In a WSJ article last week, Google announced plans to add semantic capabilities to its search algorithm. Google has prospered for many years by providing dozens of links and ads in response to any search request. However, a top Google executive admitted that for many searches today, “we cross our fingers and hope there’s a web page out there with the answer.” Soon, Google will start to blend in “relevant results” in addition to the long list of links to try to get closer to what the user was actually searching for. Hooray!
Still, semantic search isn’t enough. The aim of the “semantic web,” pioneered about a dozen years ago, was to convert unstructured documents into a “web of data.” The process was to connect terms into groupings of a subject, predicate and object called “triples.” These triples would have a relationship that can be ascertained by computers and reasoned with. The problem with semantics, as Google surely knows by now, is that there are still massive amounts of redundancies and ambiguities in web data, and thus it is virtually impossible to reason with.

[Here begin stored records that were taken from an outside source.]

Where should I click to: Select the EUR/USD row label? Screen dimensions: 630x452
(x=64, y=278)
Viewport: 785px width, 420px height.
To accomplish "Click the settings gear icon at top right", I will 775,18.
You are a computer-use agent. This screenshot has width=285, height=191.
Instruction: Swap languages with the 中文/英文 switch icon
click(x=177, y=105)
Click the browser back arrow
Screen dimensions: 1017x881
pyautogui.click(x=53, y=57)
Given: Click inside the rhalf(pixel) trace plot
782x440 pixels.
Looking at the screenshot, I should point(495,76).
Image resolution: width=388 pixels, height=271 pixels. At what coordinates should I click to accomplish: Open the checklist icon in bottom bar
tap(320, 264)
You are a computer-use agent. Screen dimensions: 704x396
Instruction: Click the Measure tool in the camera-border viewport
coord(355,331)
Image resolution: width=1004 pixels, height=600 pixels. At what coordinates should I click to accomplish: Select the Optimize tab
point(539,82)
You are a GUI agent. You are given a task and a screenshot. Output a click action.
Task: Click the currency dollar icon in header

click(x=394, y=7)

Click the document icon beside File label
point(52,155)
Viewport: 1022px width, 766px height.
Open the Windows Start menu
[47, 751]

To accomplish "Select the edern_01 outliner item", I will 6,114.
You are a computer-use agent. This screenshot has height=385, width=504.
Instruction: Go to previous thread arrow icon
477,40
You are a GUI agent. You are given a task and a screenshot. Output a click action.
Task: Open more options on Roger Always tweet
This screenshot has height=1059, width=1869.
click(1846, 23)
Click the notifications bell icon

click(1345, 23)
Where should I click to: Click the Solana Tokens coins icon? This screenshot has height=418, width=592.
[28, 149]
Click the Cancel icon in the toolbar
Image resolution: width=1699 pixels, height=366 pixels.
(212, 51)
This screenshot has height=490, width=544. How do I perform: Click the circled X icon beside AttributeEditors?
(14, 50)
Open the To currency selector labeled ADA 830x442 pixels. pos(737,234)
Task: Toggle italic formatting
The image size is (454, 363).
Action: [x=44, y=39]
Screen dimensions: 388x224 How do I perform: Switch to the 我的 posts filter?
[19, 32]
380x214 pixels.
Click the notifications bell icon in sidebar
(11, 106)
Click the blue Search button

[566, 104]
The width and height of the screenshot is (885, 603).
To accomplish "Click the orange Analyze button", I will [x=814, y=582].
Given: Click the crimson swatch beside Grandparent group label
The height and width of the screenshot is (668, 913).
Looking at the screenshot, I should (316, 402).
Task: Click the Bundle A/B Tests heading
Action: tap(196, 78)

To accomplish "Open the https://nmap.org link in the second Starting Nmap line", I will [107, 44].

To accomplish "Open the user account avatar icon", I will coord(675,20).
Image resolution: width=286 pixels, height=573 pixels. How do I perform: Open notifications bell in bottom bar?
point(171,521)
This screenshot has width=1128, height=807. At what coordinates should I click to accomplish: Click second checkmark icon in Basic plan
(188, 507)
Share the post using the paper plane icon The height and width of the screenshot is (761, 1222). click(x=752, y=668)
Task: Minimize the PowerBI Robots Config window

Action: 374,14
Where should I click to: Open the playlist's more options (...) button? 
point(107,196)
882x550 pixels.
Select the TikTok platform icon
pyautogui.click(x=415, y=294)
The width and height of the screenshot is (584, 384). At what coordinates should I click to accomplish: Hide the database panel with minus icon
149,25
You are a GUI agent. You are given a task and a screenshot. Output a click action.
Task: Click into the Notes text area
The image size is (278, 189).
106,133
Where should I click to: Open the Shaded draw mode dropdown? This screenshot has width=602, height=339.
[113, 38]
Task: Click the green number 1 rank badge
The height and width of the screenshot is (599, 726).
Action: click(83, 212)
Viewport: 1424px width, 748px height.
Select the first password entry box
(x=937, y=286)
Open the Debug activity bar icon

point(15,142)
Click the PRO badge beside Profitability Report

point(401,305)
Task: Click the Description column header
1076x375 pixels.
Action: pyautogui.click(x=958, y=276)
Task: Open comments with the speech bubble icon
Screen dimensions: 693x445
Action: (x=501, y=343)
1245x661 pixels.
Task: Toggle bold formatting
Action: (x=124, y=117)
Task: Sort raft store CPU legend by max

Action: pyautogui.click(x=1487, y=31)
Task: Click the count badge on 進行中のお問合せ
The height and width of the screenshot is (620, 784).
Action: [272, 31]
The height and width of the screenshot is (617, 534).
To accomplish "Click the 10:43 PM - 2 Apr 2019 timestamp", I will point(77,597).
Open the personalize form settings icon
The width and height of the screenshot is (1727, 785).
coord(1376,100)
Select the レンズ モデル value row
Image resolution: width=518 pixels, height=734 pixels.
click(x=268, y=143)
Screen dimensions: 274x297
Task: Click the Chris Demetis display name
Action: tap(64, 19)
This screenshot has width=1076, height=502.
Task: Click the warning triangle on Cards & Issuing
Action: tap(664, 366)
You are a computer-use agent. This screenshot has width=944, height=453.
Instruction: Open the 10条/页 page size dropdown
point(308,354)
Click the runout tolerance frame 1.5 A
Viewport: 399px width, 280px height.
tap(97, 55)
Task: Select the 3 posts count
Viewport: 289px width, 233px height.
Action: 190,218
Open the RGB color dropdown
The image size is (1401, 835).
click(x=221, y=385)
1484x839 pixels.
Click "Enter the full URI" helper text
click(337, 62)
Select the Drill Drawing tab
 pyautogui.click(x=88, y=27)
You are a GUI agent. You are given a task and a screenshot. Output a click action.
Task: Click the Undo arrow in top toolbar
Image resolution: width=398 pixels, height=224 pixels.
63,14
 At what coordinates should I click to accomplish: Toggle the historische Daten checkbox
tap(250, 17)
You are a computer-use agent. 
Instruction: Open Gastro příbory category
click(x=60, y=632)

Code-N has joined the crusade to improve semantic capabilities by extending keywords into concepts. The Concept Web eliminates ambiguity, inconsistencies and redundancies by employing an open-source thesaurus and then assigning a unique universal ID to each term in a triple. Context and provenance meta-data is then attached to create a mini-file of distilled knowledge, sometimes called a nano-publication. Synonyms can then be folded into each key term and a “cardinal assertion” can be formed. Now here is where the magic happens: thousands of nano-publications can be linked together to form Concept Clouds and can be searched easily to extract key insights to reason with. Voila’!
Using Concept Clouds, Code-N will provide break-through business solutions to help multiple industries extract intelligence and reason with Big Data, starting with the pharma industry to help them speed up drug discovery and repurposing.